Une fin de match sous haute tension
La scène restera comme l’une des plus marquantes de cette CAN 2025. Après une fin de rencontre chaotique et une longue interruption de jeu, Brahim Diaz s’est présenté face au but avec la responsabilité de tout un peuple. Il avait lui-même obtenu le penalty, mais a dû patienter près de quinze minutes avant de le tirer, le temps que les Sénégalais, mécontents de la décision arbitrale, acceptent de reprendre la partie.
Une panenka incomprise
Meilleur buteur du tournoi, le Marocain avait l’occasion de sceller définitivement la victoire des siens. Contre toute attente, il a tenté une panenka mal exécutée, facilement arrêtée par Édouard Mendy. Un choix qui a sidéré le stade et suscité l’incompréhension générale. « Il voulait marquer, je l’ai arrêté, c’est tout », a résumé froidement le gardien sénégalais après la rencontre.

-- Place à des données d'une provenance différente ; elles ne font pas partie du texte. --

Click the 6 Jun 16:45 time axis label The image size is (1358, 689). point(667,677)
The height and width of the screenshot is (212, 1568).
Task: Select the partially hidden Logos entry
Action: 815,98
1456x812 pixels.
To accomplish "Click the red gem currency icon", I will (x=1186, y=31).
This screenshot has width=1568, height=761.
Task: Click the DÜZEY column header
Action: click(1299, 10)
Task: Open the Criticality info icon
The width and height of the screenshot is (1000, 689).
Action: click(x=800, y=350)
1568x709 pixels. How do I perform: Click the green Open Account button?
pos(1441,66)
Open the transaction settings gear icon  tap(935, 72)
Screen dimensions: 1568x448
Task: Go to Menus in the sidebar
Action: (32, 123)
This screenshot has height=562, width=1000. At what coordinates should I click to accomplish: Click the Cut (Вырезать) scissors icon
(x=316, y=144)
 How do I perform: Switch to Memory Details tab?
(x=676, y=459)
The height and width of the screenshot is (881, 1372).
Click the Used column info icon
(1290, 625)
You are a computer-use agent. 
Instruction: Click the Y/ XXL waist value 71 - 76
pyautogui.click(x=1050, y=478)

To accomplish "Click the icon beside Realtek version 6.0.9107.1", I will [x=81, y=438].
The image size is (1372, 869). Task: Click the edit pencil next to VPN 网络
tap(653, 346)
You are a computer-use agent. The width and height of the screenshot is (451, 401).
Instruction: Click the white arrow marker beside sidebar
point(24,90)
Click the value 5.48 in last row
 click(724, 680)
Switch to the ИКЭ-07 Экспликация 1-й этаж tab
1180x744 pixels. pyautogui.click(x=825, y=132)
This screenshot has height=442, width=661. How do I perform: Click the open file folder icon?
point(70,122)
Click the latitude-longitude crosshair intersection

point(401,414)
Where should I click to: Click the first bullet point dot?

Le public marocain se retourne
En larmes au coup de sifflet final, Brahim Diaz a été rapidement remplacé par Walid Regragui, visiblement contrarié par la décision de son joueur dans un moment aussi décisif. Battu, le Maroc a vu son attaquant devenir la cible de la colère populaire. Lors de la remise des trophées, même l’annonce de son titre de meilleur buteur a été accueillie par des huées.
Regragui lucide, Diaz accablé
En conférence de presse, le sélectionneur marocain a tenté d’apaiser les tensions : « Le match a été interrompu pendant près de dix minutes devant le monde entier. Cela n’a pas aidé Brahim, même si cela n’excuse pas son geste. On était à un penalty du sacre. »
Sur les réseaux sociaux, Brahim Diaz a ensuite fait face à une avalanche de critiques, venues aussi bien des supporters marocains que sénégalais.
Une CAN 2025 gâchée en un instant
Longtemps présenté comme le meilleur joueur du tournoi et héros du peuple marocain grâce à ses performances, Brahim Diaz a vu toute sa compétition résumée à ce penalty manqué. En un seul geste, il a perdu l’aura qu’il s’était construite tout au long de la CAN 2025.